Tragically, events would prove him correct. Two days after the outbreak of hostilities in the Balkans, Russia began full mobilization. On July 1, Germany declared war on Russia, and, anticipating the inevitable, invaded neutral Belgium on August 3. Predictably, France declared war on Germany the same day. Much of France’s military establishment was eager to join battle, keen to clip the wings of an increasingly powerful German Empire before it was too late.
Germany’s unprovoked push into Belgium had, in fact, been considered for decades. Beginning in the 1890s, Germany’s Chief of Staff, Field Marshal Alfred von Schlieffen, began developing a plan to outflank France’s primary defenses on her eastern border by making a wide swing through Belgium, the Netherlands, and Luxembourg. It was hoped that by quickly neutralizing France, German forces would then be in a position to confront Russia and thereby avoid a hopeless war on two fronts.
The Schlieffen Plan, which called for a massive German deployment across the Low Countries, was inherited by his successor, Helmuth von Moltke. Constrained by the realities of mobilization and logistics, Moltke was forced to greatly alter Schlieffen’s original vision, reducing the number of troops envisioned for an invasion and rejecting a move into the Netherlands, confining initial German operations to Belgium and Luxembourg.
In truth, the German States fielded a dangerously imposing force more than capable of wrecking the armies of the French Republic. While just one German field army was detailed to the country’s eastern frontiers, a full seven field armies were poised to strike for the heart of France. Drawn from the Empire’s constituent states including Prussia, Bavaria, and Saxony, Moltke fielded 51 active infantry divisions and eleven cavalry divisions; moreover, the high command dipped deep into available manpower reserves, mobilizing an additional 31 reserve infantry divisions which were assigned to the front.

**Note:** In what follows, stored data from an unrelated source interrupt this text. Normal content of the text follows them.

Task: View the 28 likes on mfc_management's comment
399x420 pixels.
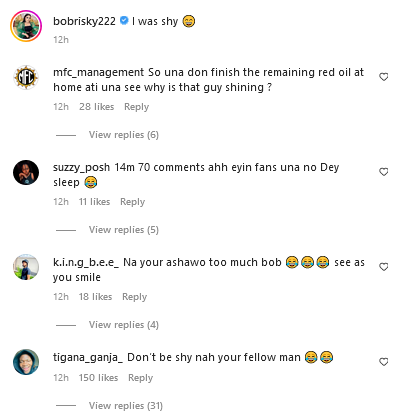Action: click(x=97, y=107)
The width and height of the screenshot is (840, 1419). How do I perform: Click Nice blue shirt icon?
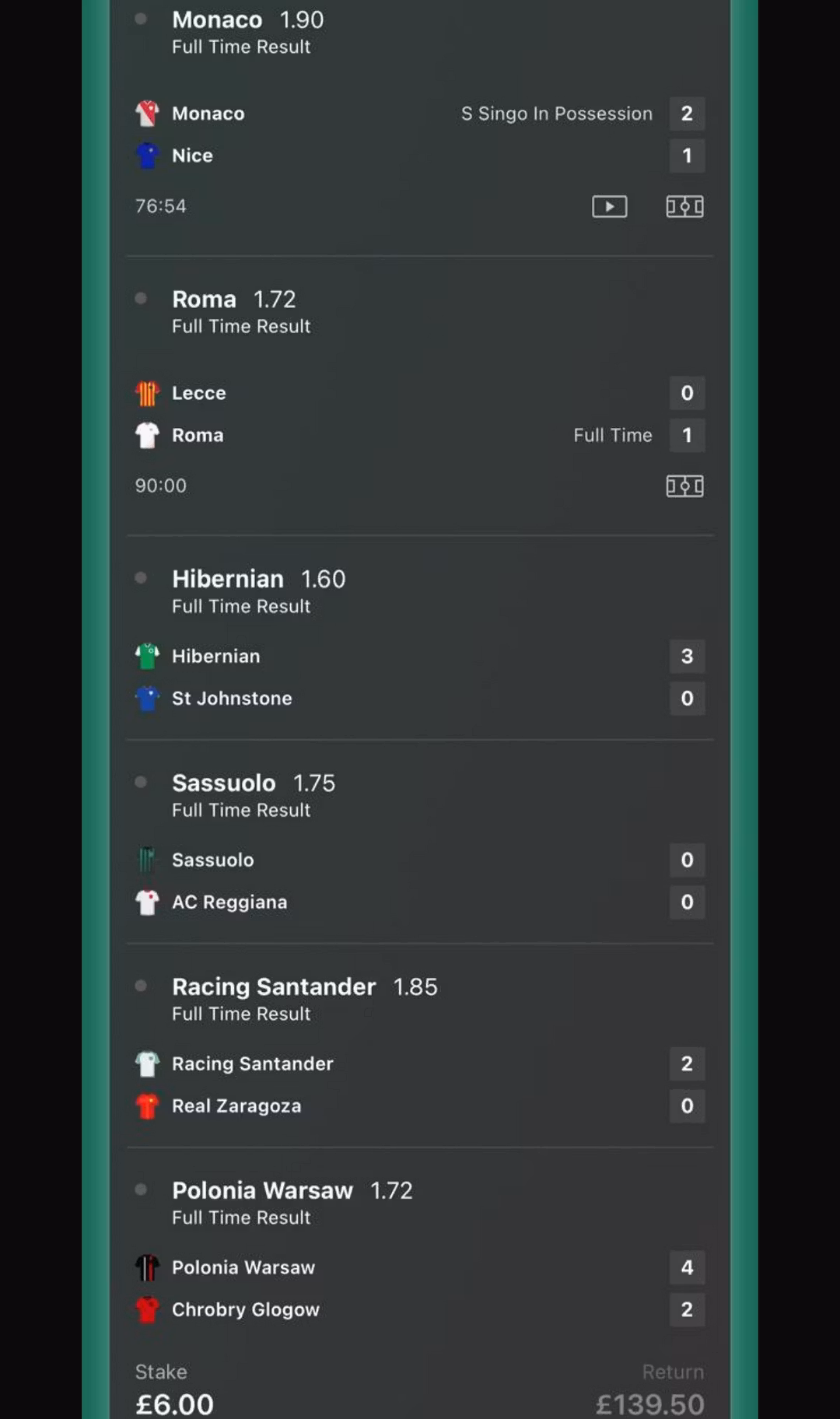[147, 156]
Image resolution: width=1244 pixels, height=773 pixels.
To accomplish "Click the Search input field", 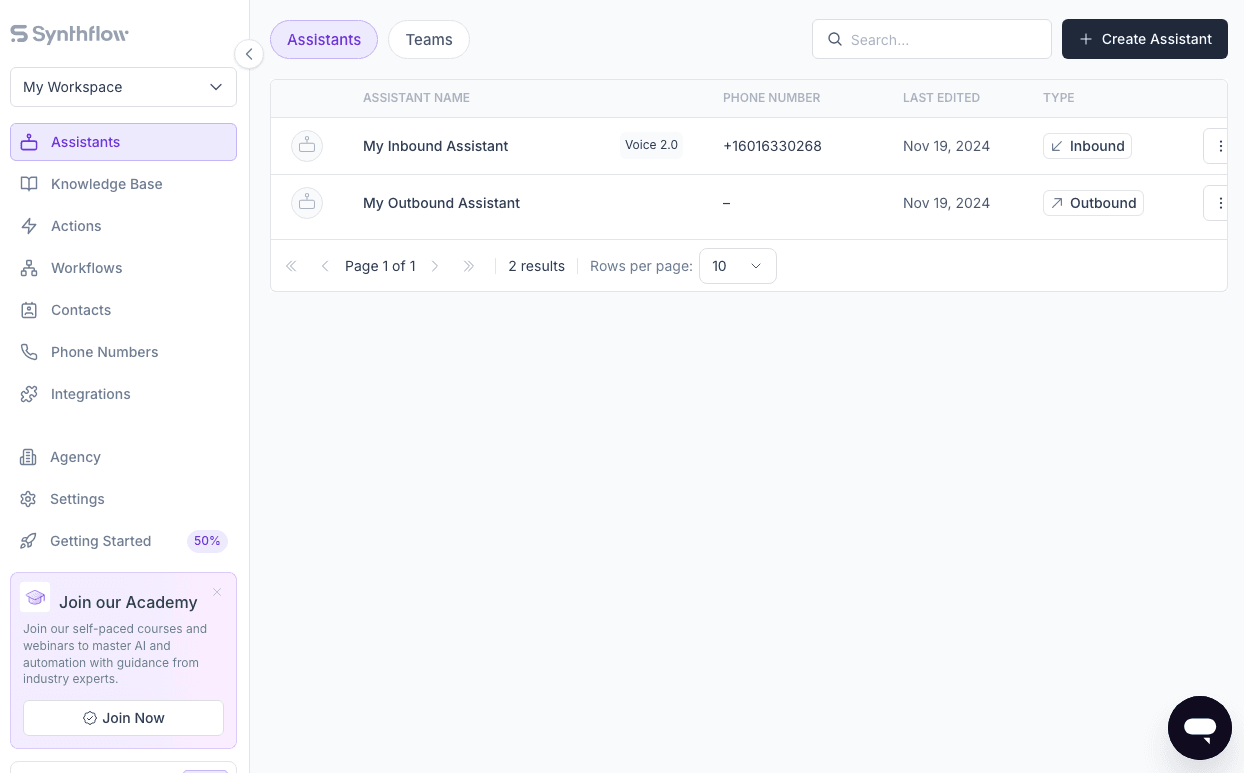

Of equal importance was the German artillery, a solid mix of medium and heavy artillery including 77mm field guns and 105 and 150 mm howitzers. Germany’s complement of big guns, considered state-of-the-art in 1914, was widely considered to constitute the finest artillery train in the world.
The far right of the German line was occupied by the First Army, commanded by General Alexander von Kluck. For the crucial assignment of commanding the great hammer blow that would ultimately crush the French, Kluck seemed a suitable choice. A patrician veteran of wars with both Austria and France, Kluck was an old school Prussian soldier. He was 68 at the outset of the war, but possessed an aggressive fighting spirit that would drive himself and his men to the breaking point. For better or ill, Kluck was fond of Julius Caesar’s maxim that “In great and dangerous operations one must not think but act.”
Despite the overwhelming odds, the Belgians put up unexpectedly stiff resistance when the Germans lunged across the border. German troops seized the city of Liege by August 6, but struggled to capture a string of robust fortifications ringing the city, finally reducing the defenses on August 16. The Belgian Army, badly outmatched but mounting a spirited defense of its homeland, fell back to Antwerp. By August 20, victorious German troops marched into Brussels and were poised to sweep across central Belgium and over the vulnerable French border.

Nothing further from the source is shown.